Prior to the exercise, Western military analysts and officials cited the total number of Russian troops, security personnel and civilian officials to be involved in the broader war-games as being up to 100,000, which would make them Russia's largest since the Cold War.[3] However, Western analysis after the drills put the troops number estimate significantly closer to the officially announced figures,[4] [5] [6] with Thomas Möller, a Swedish officer observing the exercise, reporting only 12,400 troops present, slightly less than the Belarus claim of 12,700.[7] Since 2016, concerns had been voiced by a number of NATO and Ukrainian officials over Russia's suspected ulterior motives and objectives in connection with the exercise.[8] [9]
Belarus is a member of the Collective Security Treaty Organization (CSTO), a Eurasian military alliance of some of the former USSR republics led by Russia;[10] Belarus chairs the bloc in 2017.[11] [12] The Belarusian–Russian strategic Zapad and operative Shchit Soyuza (Russian: «Щит Союза») exercises are scheduled events that are meant to be held on alternate years, in Belarus and Russia respectively, pursuant to the agreement reached by presidents of Russia and Belarus in September 2009.[13] [14]
Previous post-Soviet Zapad exercises were Zapad 1999, Zapad 2009, and Zapad 2013.

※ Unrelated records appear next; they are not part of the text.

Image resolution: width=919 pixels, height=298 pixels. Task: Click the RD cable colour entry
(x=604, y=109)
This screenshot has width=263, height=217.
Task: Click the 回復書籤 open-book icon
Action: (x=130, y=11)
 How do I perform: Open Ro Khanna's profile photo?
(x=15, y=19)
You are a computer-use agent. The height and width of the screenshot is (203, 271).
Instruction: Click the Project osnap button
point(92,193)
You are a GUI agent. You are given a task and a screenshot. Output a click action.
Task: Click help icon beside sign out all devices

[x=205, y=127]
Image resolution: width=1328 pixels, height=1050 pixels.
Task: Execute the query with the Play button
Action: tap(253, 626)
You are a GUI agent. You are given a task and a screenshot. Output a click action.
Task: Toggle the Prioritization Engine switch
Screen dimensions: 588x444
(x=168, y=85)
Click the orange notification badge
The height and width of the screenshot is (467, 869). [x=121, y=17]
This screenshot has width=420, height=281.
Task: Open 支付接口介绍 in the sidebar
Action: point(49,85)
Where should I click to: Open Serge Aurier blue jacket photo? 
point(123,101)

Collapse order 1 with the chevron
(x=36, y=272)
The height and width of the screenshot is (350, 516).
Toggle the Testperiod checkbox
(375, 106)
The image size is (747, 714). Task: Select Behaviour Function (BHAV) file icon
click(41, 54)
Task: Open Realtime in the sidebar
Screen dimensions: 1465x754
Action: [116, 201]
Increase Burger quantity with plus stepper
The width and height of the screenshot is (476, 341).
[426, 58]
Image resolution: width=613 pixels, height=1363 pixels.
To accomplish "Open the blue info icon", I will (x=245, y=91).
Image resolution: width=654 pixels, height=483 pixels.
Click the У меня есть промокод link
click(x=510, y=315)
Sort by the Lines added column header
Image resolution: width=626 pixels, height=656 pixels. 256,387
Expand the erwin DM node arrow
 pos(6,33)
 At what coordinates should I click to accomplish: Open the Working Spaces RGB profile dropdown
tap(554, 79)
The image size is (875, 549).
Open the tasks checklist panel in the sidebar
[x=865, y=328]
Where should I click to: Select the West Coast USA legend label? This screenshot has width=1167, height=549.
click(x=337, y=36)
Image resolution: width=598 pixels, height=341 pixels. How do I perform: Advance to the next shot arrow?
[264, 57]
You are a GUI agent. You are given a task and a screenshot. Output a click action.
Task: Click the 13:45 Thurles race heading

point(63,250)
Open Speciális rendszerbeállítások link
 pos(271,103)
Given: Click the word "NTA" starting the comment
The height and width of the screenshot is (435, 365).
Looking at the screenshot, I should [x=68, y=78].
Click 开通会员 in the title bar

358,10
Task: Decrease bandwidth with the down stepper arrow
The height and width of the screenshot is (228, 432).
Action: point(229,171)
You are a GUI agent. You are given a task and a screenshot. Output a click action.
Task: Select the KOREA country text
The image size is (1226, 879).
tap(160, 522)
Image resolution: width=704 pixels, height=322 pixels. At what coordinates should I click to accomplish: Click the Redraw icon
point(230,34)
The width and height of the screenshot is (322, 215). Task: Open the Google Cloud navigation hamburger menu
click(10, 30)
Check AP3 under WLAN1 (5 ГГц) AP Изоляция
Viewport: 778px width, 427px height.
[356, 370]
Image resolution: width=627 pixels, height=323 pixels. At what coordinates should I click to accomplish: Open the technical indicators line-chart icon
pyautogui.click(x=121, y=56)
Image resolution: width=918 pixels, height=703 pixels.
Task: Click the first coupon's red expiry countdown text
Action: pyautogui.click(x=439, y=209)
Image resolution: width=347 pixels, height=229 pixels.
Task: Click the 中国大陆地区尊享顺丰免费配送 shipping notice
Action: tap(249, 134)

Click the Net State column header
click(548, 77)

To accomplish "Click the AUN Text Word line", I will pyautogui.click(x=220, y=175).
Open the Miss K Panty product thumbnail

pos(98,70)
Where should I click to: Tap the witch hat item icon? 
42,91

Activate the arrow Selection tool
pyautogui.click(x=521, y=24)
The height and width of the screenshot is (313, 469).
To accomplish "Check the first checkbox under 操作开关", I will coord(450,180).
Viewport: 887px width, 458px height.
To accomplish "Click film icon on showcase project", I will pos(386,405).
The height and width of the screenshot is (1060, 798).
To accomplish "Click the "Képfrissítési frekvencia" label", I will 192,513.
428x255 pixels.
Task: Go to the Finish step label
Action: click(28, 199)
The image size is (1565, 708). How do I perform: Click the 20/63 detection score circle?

The plan of the exercise was approved by Belarus president Alexander Lukashenko on 20 March 2017: it envisaged two stages and its theme was defined as "the use of groupings of troops (forces) in the interests of ensuring the military security of the Union State".[15] [16] The number of troops to be involved, according to Belarusian Defense Minister Andrei Ravkov, would not to exceed the threshold stipulated by the 2011 Vienna Document – no more than 13,000 personnel; geographically, it would span from multiple locations in Belarus to the Kola Peninsula within Russia's Arctic Circle.[17] It was expected that some units of Russia's 1st Guards Tank Army, which was reconstituted in 2014, as well as 25 Russian aircraft would take part in the exercise in Belarus.[18] [19] According to Western media reports in July 2017, the tank army's task would be to establish a forward command post in western Belarus, and to hold exercises in training areas near the city of Brest. On 13 July 2017, the NATO-Russia Council convened in Brussels, in the course of which the two sides briefed each other on their upcoming drills: Zapad 2017 and NATO's Exercise Trident Javelin 2017.[20] [21] At the end of August 2017, Russian defence ministry said that the exercise would rehearse an anti-terrorist and purely defensive scenario that is not specific to any particular region and "may emerge in any location of the world".[22] The plan of the exercise envisaged a conflict between the alliance of Russia and Belarus and the coalition of fictional Lubenia, Vesbaria, and Veyshnoria, the latter within the borders of Belarus.[23] [24] [25]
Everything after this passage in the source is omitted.